Das Gegenstück zum Highsider ist der sogenannte Lowsider, wobei ein Rad einfach wegrutscht und das Motorrad zur kurveninneren Seite, zur „low side“ fällt. Der Highsider ist jedoch wesentlich gefährlicher: Beim Lowsider rutschen Motorrad und Fahrer tangential weg, der Fahrer bleibt wegen seiner höheren Bodenhaftung hinter dem Motorrad zurück und hat durch den Bodenkontakt noch eine gewisse Kontrolle über die Bewegung. Beim Highsider hingegen wird der Fahrer unkontrolliert abgeworfen, das Motorrad folgt dabei dem Fahrer in dieselbe Richtung und kann somit auf ihn fallen. Das kann schwere bis tödliche Verletzungen zur Folge haben.

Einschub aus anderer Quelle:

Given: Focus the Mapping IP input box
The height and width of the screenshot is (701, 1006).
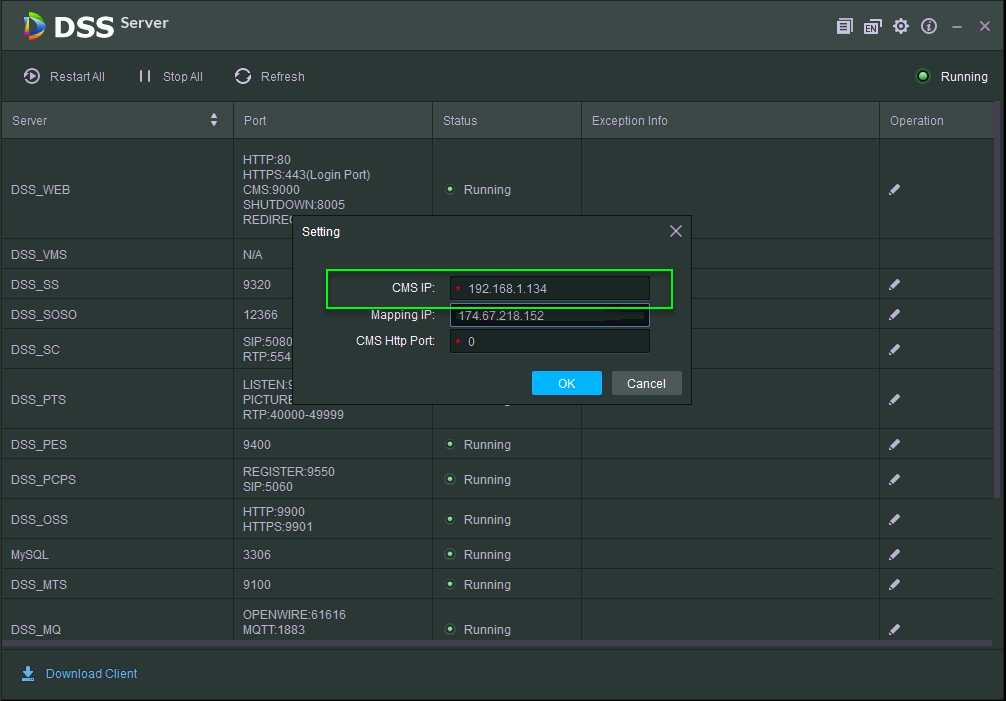Looking at the screenshot, I should point(550,316).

Der Highsider beginnt, wenn das Hinterrad z. B. beim Herausbeschleunigen aus einer Kurve die maximale Haftgrenze überschreitet. Das hat zur Folge, dass die Seitenführungskraft des Rades geringer und der Schräglaufwinkel größer wird. Ebenso beginnt das Motorrad zu kippen, weil ein Teil der Seitenführung, die zum Kräftegleichgewicht mit dem Fahrzeuggewicht nötig ist, wegfällt. Falls das Rad nun plötzlich wieder mehr Haftung bekommt, was durch Unterschiede im Fahrbahnbelag, Ziehen der Kupplung oder Ähnliches geschehen kann, verringert sich der Schräglauf wieder mit hohem Gradienten und das Motorrad wird durch seine Trägheit beim Aufrichten in die Federn gedrückt. Hat es seine aufrechte Lage wieder erreicht, entspannen sich die Federn im Fahrwerk. Zusammen mit der Geschwindigkeit, die der Fahrer durch die Rollbewegung beim Aufrichten des Motorrades bekommt, können diese Kräfte ausreichen, um ihn aus dem Sitz zu schleudern. Ein Highsider kann zur Folge haben, dass der Fahrer mehrere Meter durch die Luft fliegt. Der Highsider tritt im Motorrad-Rennsport vor allem gegen Rennende auf, wenn der Reifen-Grip stark abbaut.